I was drinking beer at a bar and playing a round of pool with a buddy, when the guy playing pool next to us started to talk. At first his conversation was about the music playing on the jukebox. He made a few comments that reflected his appreciation of a song that was playing, then he transitioned into personal stories about partying with Neil Young.

The man had a look to him that was both friendly and tough. He was the definition of polar opposites, and as he told his stories his life was a manifestation of those opposites.

He was partying at Neil Young’s son’s house with the young family. How he got there and who invited him I’ll never know. At a certain point in the evening Neil got up to play his guitar. Everybody was having a good time, Neil, played a few songs, when the man playing pool and telling the story yelled out Southern Man! The room went quite. The man’s friends looked at him like he was dick, and in a matter of minutes the man was asked to leave the party by Neil’s wife. She walked him to the front door and booted him out. He might as well had said squeal like a pig to Ned Beatty.

I did my best to console him. He was still baffled by it years later.

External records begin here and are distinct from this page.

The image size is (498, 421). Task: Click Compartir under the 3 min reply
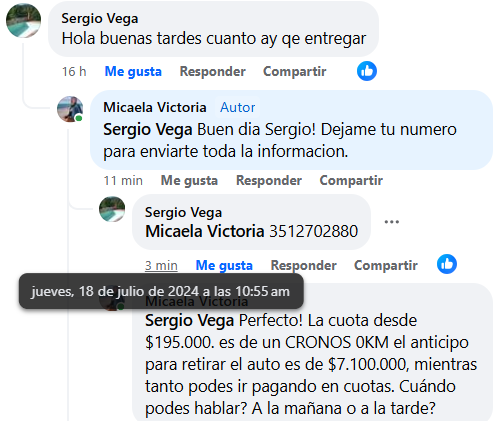click(386, 265)
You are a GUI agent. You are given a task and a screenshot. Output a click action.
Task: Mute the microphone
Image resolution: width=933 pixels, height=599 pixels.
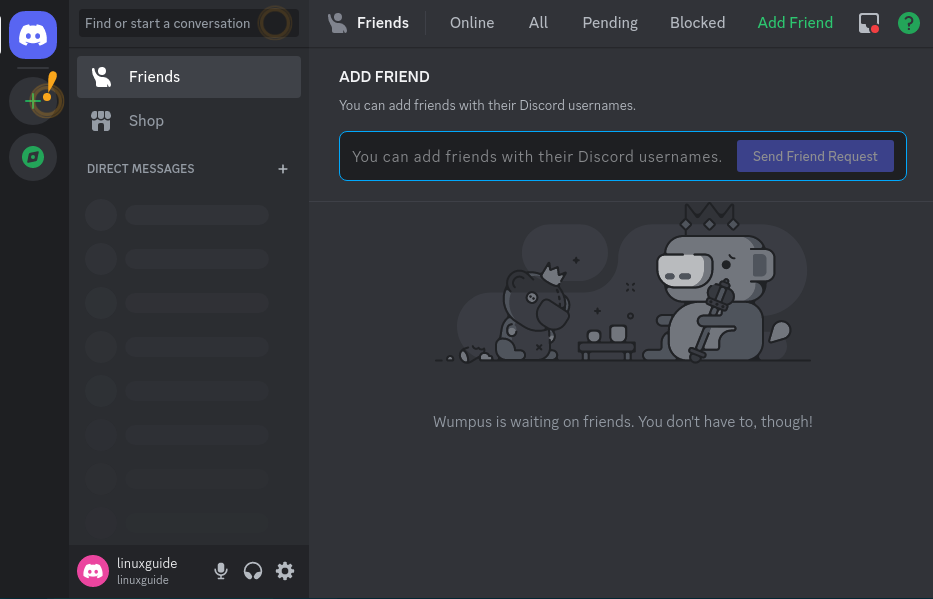[221, 571]
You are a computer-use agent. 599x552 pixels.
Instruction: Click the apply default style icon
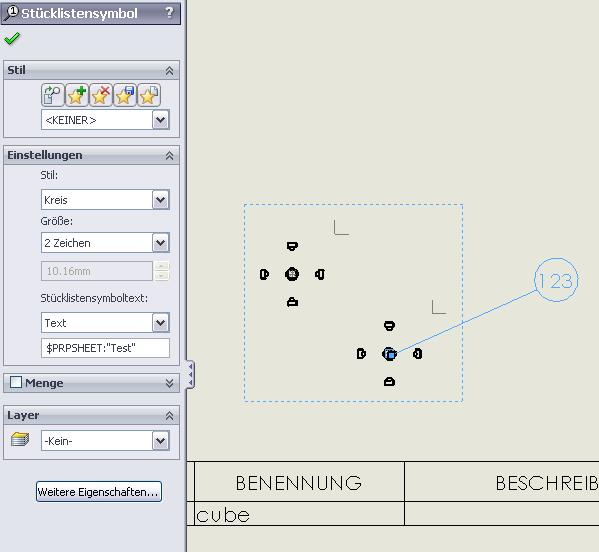tap(52, 95)
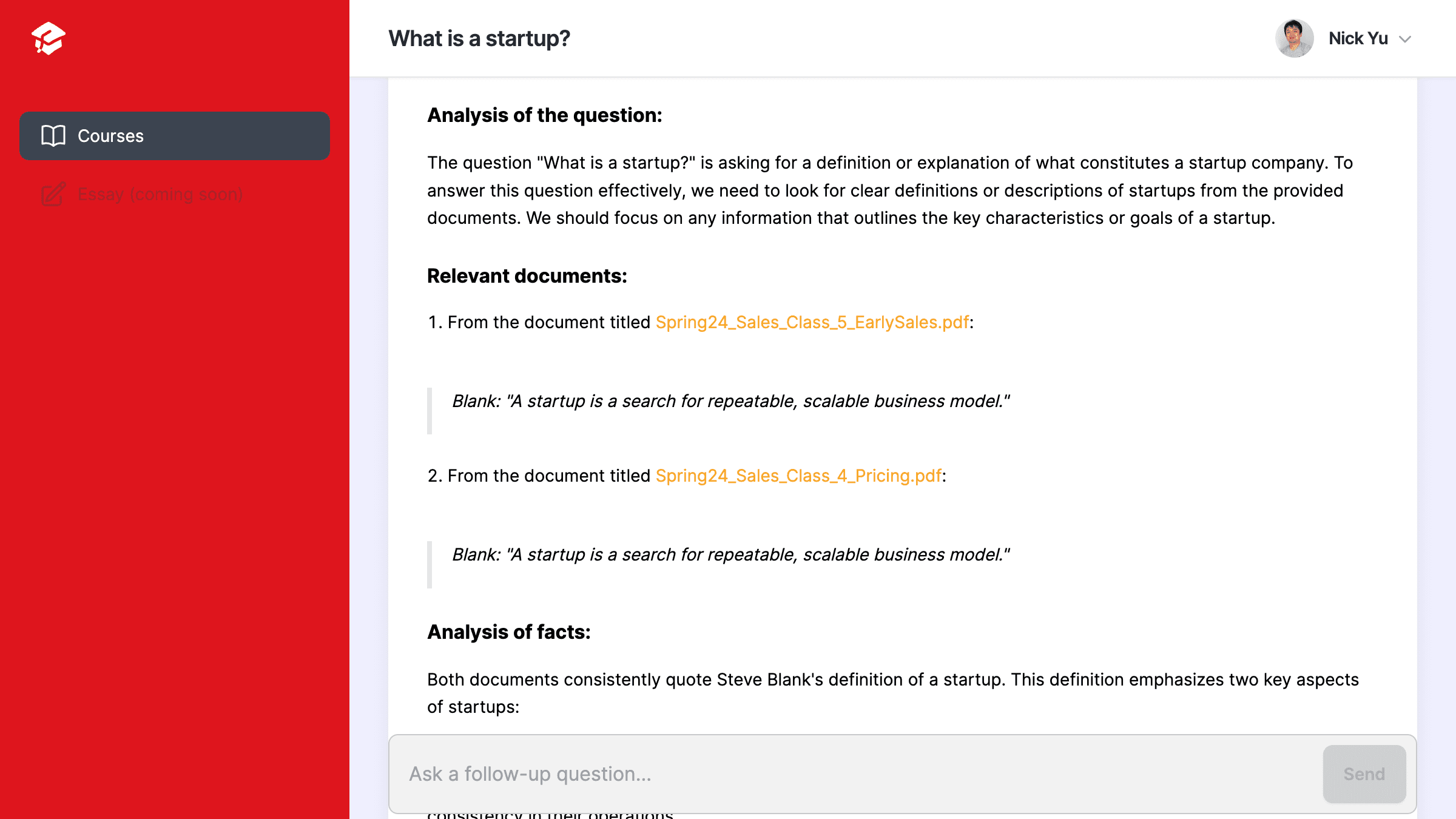Image resolution: width=1456 pixels, height=819 pixels.
Task: Open Spring24_Sales_Class_4_Pricing.pdf link
Action: coord(798,476)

“I’m on you side,” I told him. Why he’d write the song if he ‘s not going to stand by it,” I said.

The man looked comforted by my words, so much so he embarked upon another story. This time he was in Orange County at the house of another famous musicians. I can’t remember the name of the band, some kind of reincarnation of Sublime. The night was wild, great party, so much so the man and his two buddies spent the night at the musicians house.

When they woke up in the morning the house was a mess. There was trash everywhere. My friend and his buddy found some trash bags and started to clean up the place. It seemed like a nice thing to do. He had no idea where his other friend was. He had been missing for some time.

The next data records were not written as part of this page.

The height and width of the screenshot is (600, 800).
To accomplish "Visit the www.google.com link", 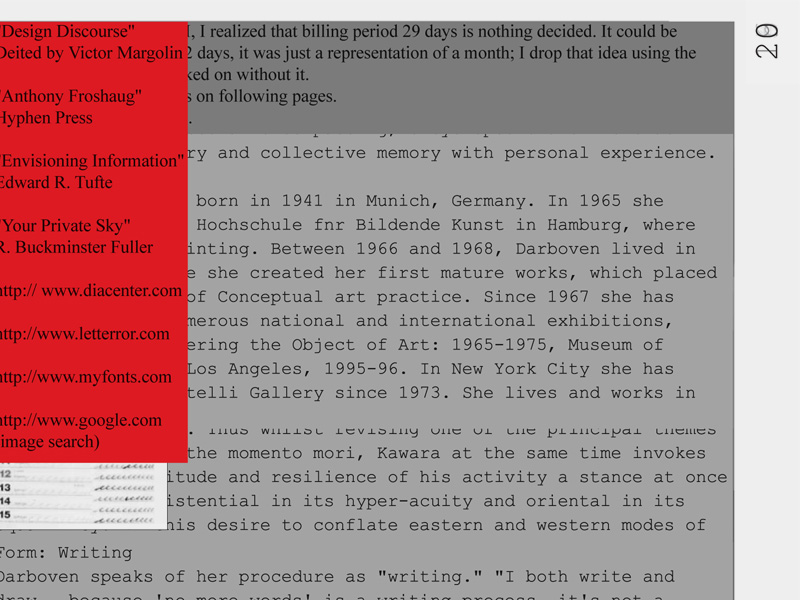I will [x=81, y=420].
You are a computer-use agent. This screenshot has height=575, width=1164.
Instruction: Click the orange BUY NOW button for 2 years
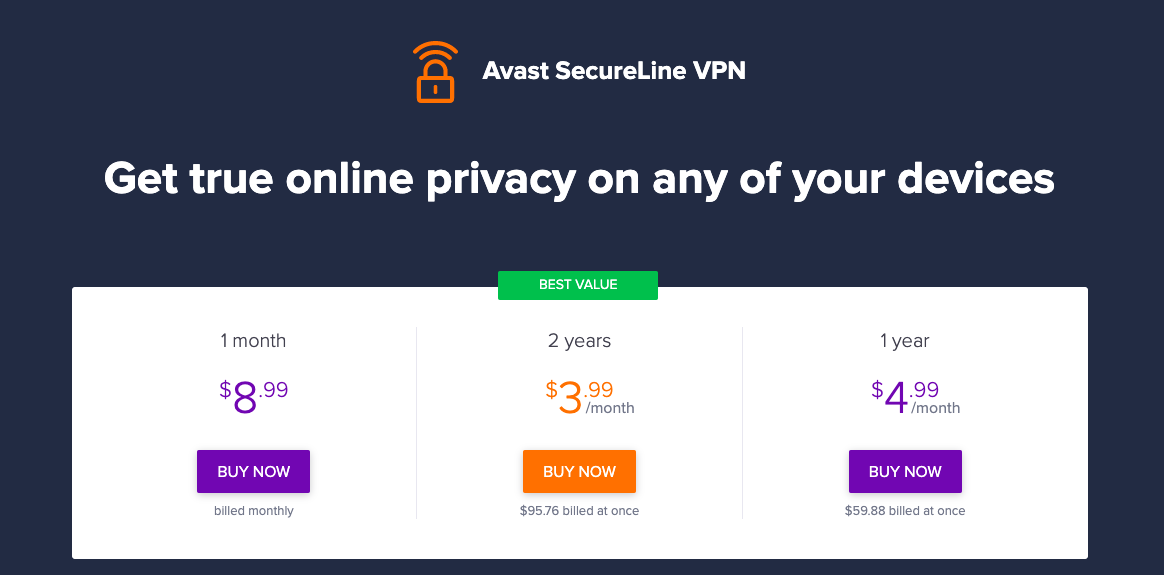click(x=579, y=471)
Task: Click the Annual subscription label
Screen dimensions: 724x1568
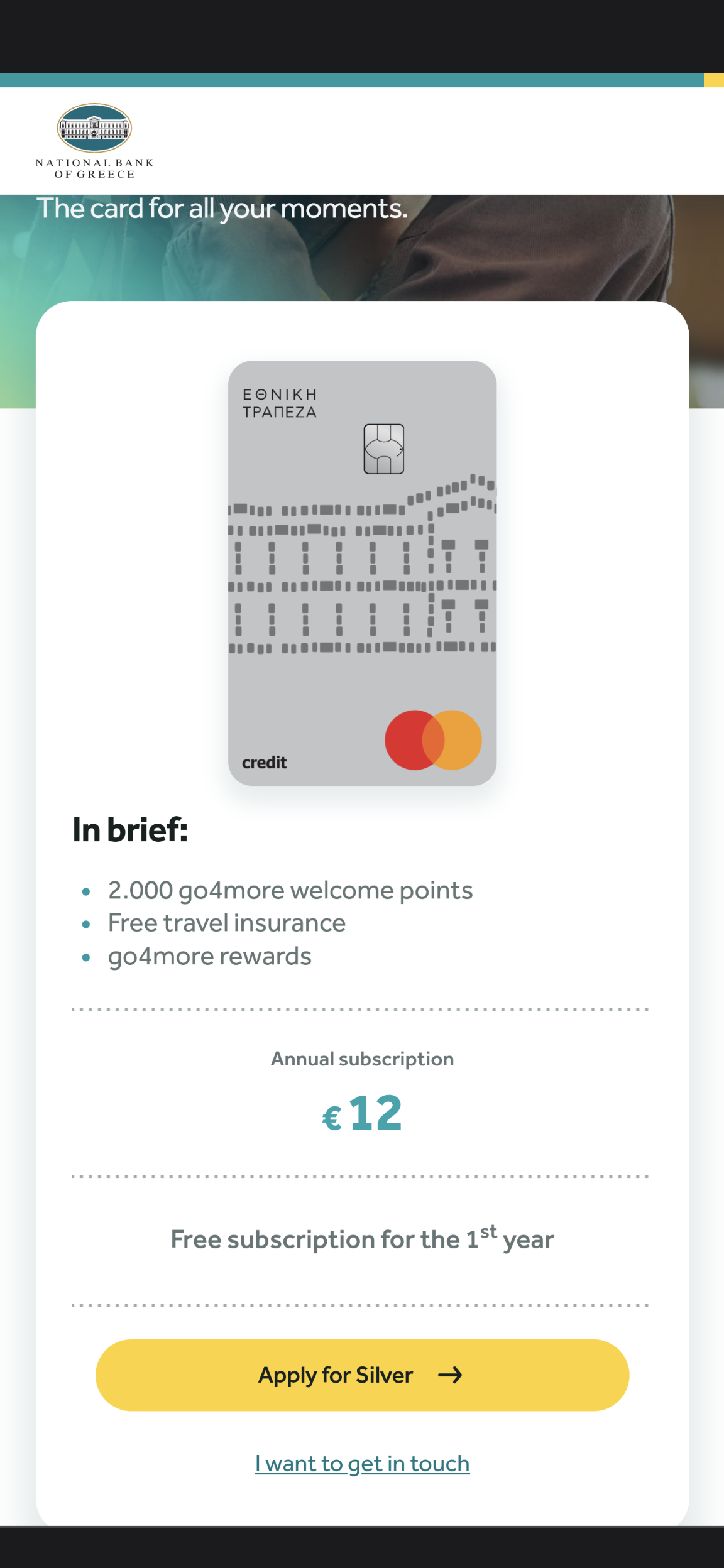Action: (362, 1059)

When the trash was picked up, some kids came down from upstairs and said that they were hungry.

“Can you make us some pancakes,” one of the kids said.

“Sure, where the mix?’

The kids told him where the mix was, and the man started making the pancakes for the kids. The musician’s wife came down stairs some time later to find the kids sitting at the table eating their pancakes.

“Wow! You guys are great!” the wife said to the men.

The two men were talking to the wife in the kitchen and my friend offered to make her pancakes. The wife excepted and the three adults were having a good time first thing in the morning. The conversation shifted a bit and the wife was putting out flirtatious signals, at which point my friend’s buddy in a manner of speaking reached out and grabbed her ass. She went cold. The anger shot to her face. She turned and marched up stairs to summons her husband. The famous musician with his hair in a tangle said from the staircase.

“Split!”

And the men were shown to the door minus their friend who had disappeared.

The missing friend was found later that day past out in the wine cellar, having drank the finest and most expensive bottle of wine the musician had. He didn’t know any better he just reached for a bottle of wine and it happened to be the most expensive bottle on the rack.